Para a Escócia, simplesmente chegar a uma Copa do Mundo tem sido uma saga de quase-desastres e desalentos que se estende de volta a 1998. Steve Clarke finalmente encerrou essa seca, guiando o Tartan Army de volta ao maior palco com uma campanha classificatória construída sobre organização defensiva e a excelência de bola parada de Scott McTominay, que de alguma forma se tornou um dos meio-campistas mais prolíficos em gols da Europa durante a classificatória. O caminho do Haiti foi totalmente mais dramático — uma campanha da CONCACAF que mostrou o ritmo assustador da seleção caribenha nos contra-ataques e os heroísmos do goleiro Claude Dielna, mesmo com a fragilidade defensiva deixando-os perpetuamente caminhando em uma corda bamba. Estas duas nações nunca se enfrentaram no nível sênior, o que só adiciona uma camada de imprevisibilidade.
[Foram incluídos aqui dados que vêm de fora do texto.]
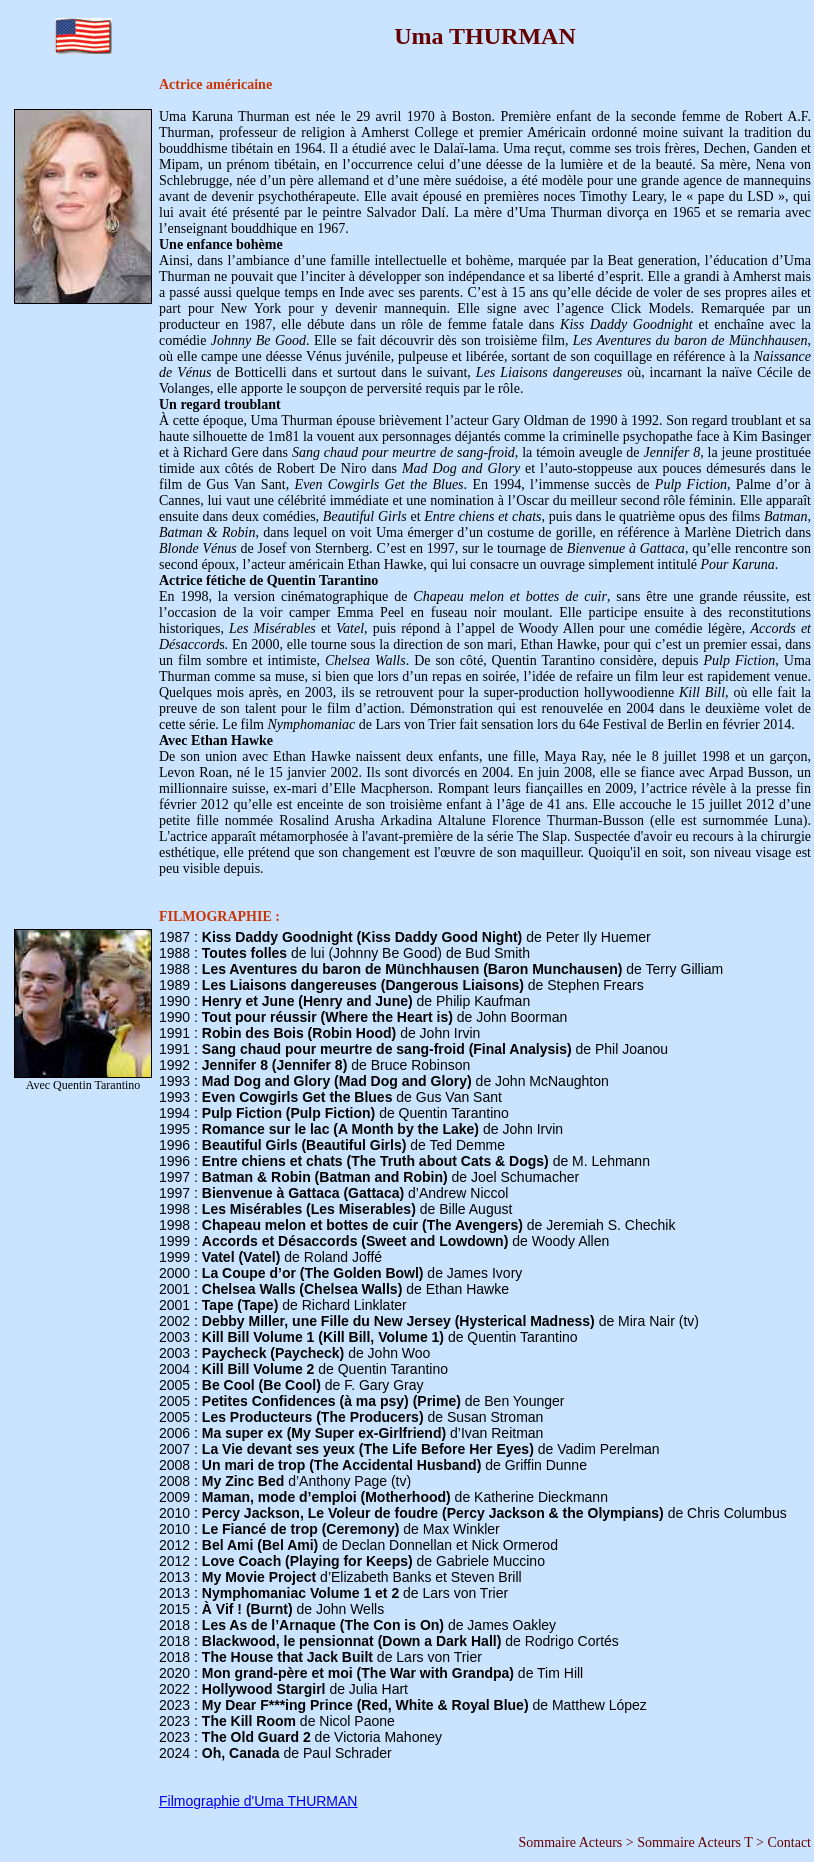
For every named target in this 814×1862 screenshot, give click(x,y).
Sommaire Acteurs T (694, 1842)
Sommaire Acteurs (570, 1842)
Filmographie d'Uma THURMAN (258, 1801)
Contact (789, 1842)
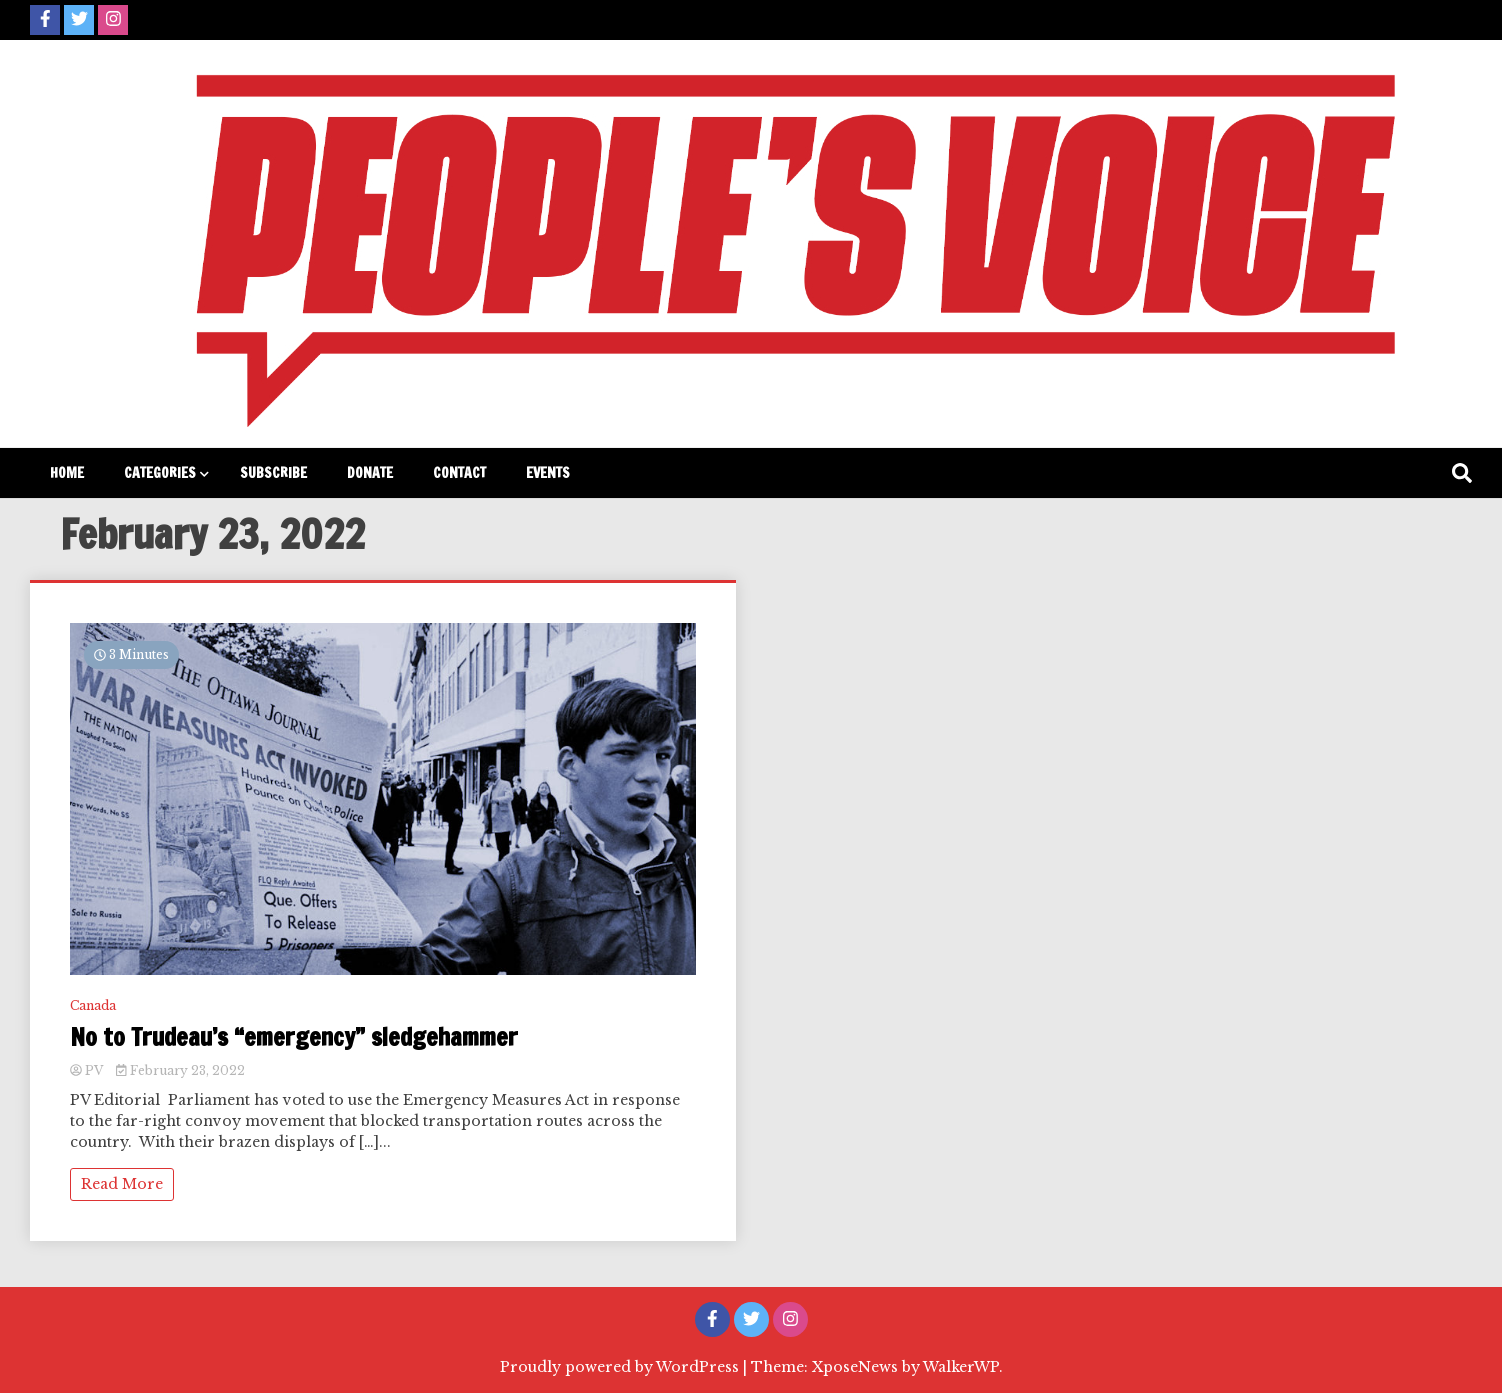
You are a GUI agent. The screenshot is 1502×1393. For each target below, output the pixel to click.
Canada (93, 1005)
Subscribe (273, 473)
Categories (160, 473)
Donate (370, 473)
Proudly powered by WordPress (621, 1367)
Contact (459, 473)
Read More (122, 1184)
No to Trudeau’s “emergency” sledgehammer (294, 1037)
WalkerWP (961, 1367)
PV (88, 1070)
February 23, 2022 (180, 1070)
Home (67, 473)
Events (548, 473)
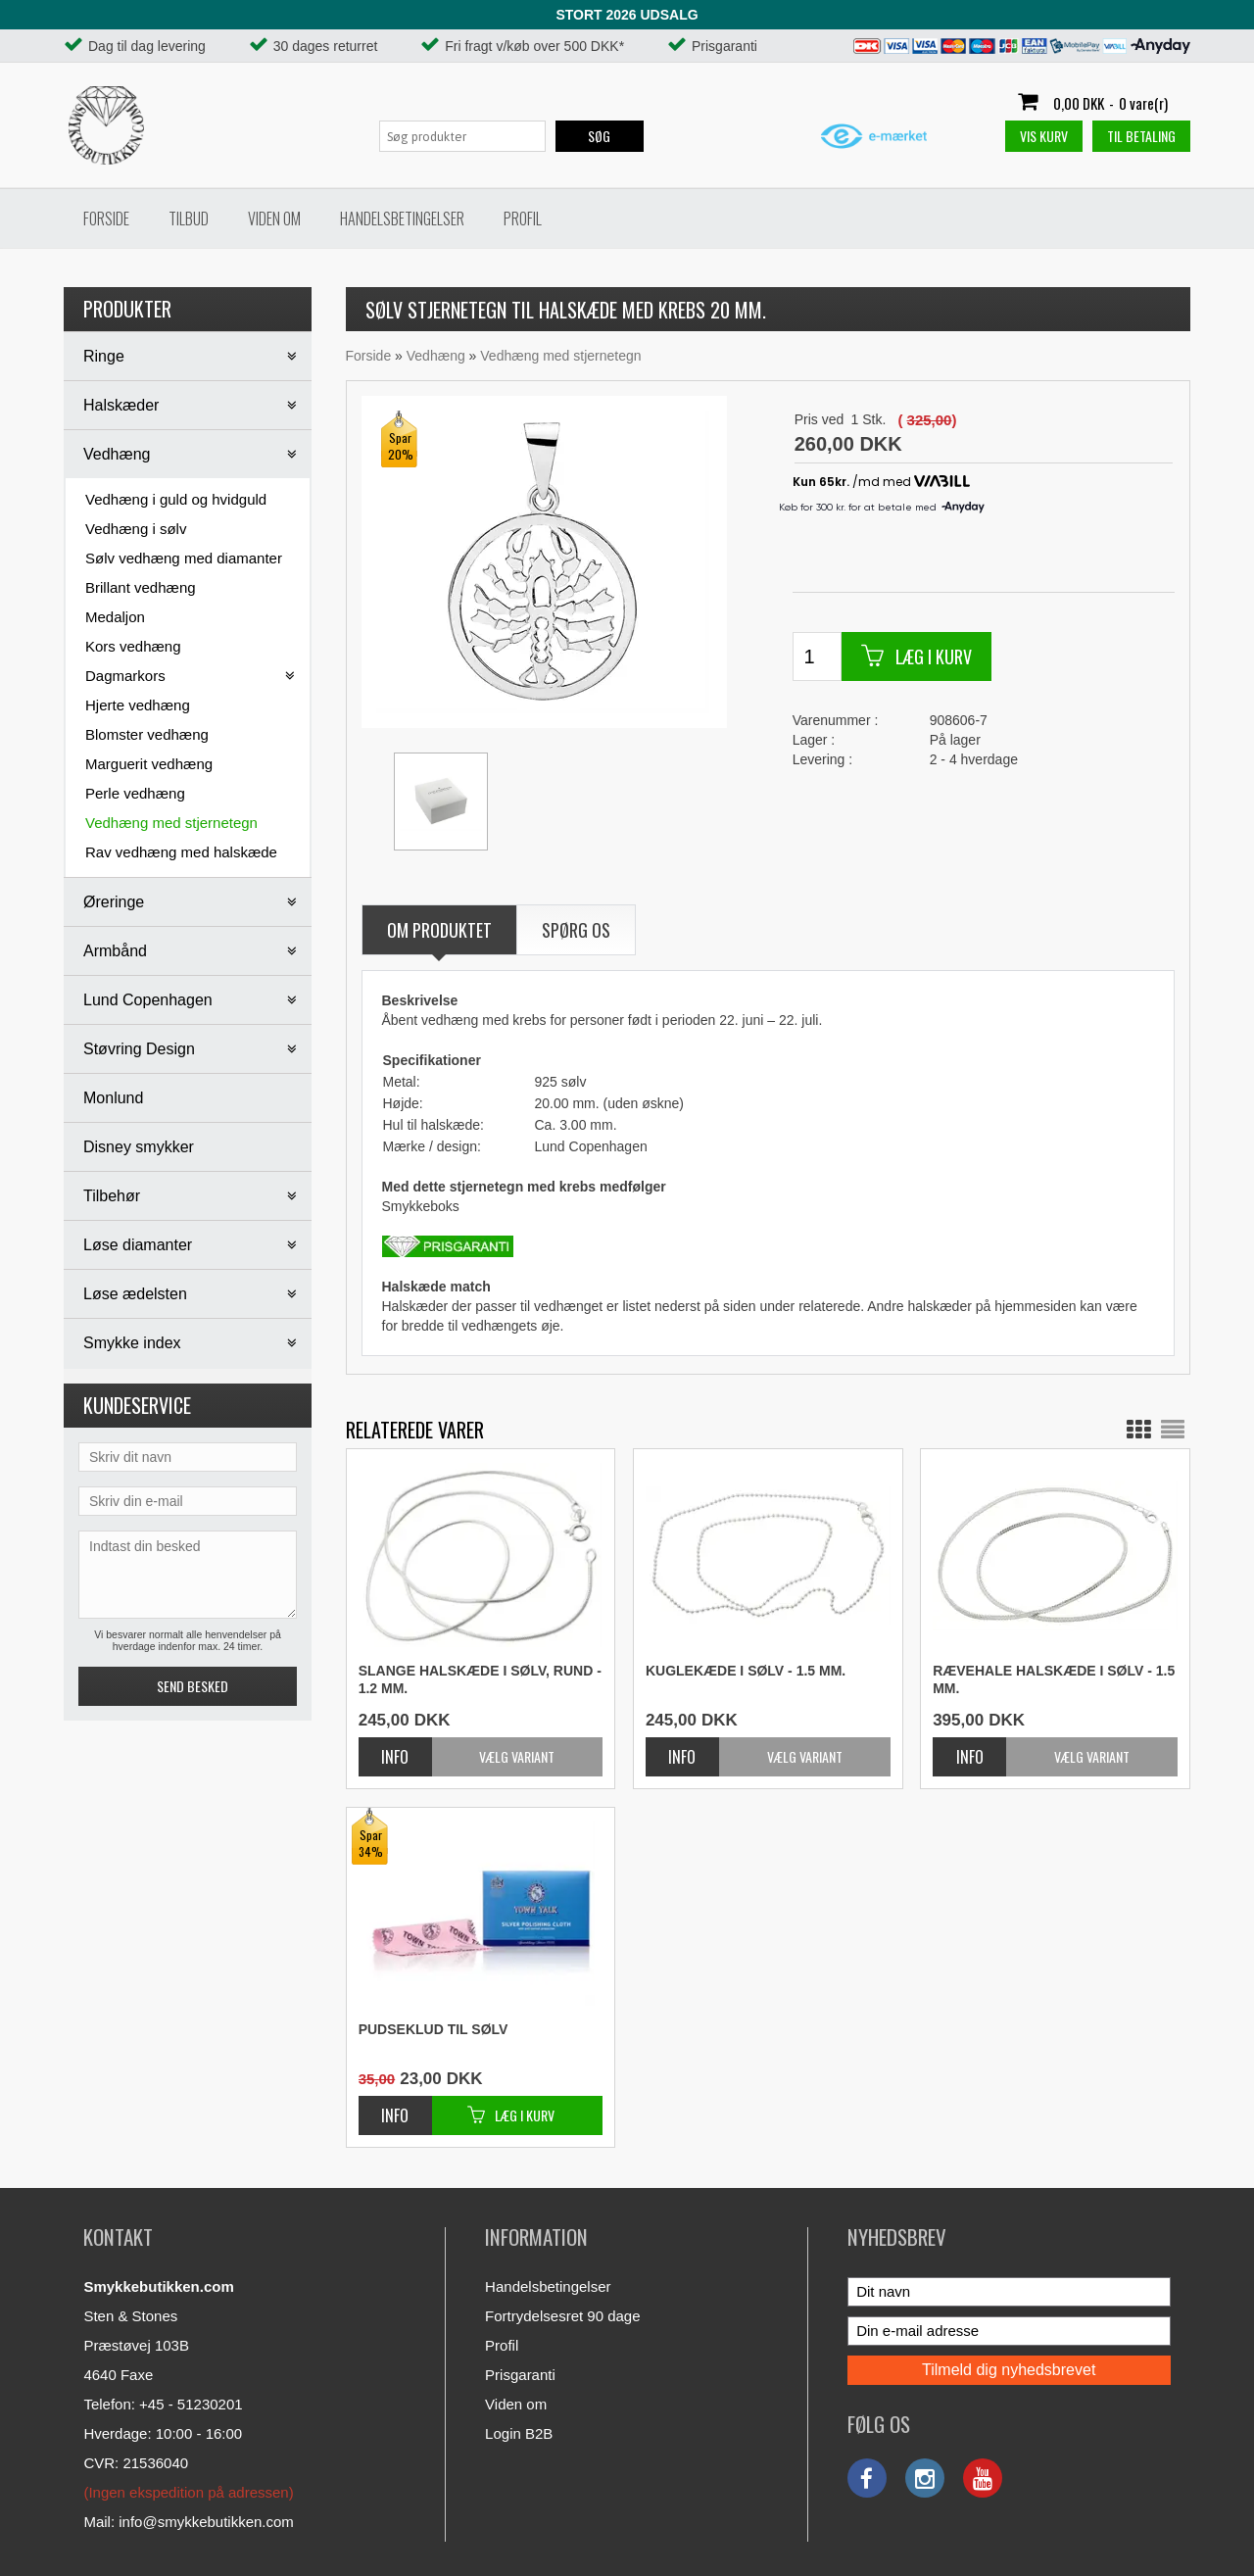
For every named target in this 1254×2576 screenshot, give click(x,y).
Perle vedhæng (135, 793)
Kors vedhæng (133, 646)
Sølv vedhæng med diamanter (183, 558)
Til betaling (1141, 135)
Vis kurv (1044, 135)
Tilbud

A Escócia provavelmente dominará a posse e procurará trabalhar a bola em posições de cruzamento para Lyndon Dykes ou Che Adams, mas a velocidade do Haiti nos contra-ataques através de jogadores como Duckens Nazon e Frantzdy Pierrot é uma ameaça genuína para qualquer equipe que comprometa corpos para a frente de forma descuidada. Clarke advertirá seu lado sobre os perigos de se sobrepor, mas a tentação natural para a Escócia — jogando em um confronto que sentirão que devem vencer — é empurrar alto e forçar a questão. O risco é real: o Haiti tem mostrado que pode dissecar defesas esticadas com três ou quatro passes, e uma defesa escocesa ancorada por Kieran Tierney e Andrew Robertson, embora competente, historicamente tem lutado contra velocidade nas costas.

Este é um concurso entre a paciência estruturada da Escócia e a ameaça caótica do Haiti.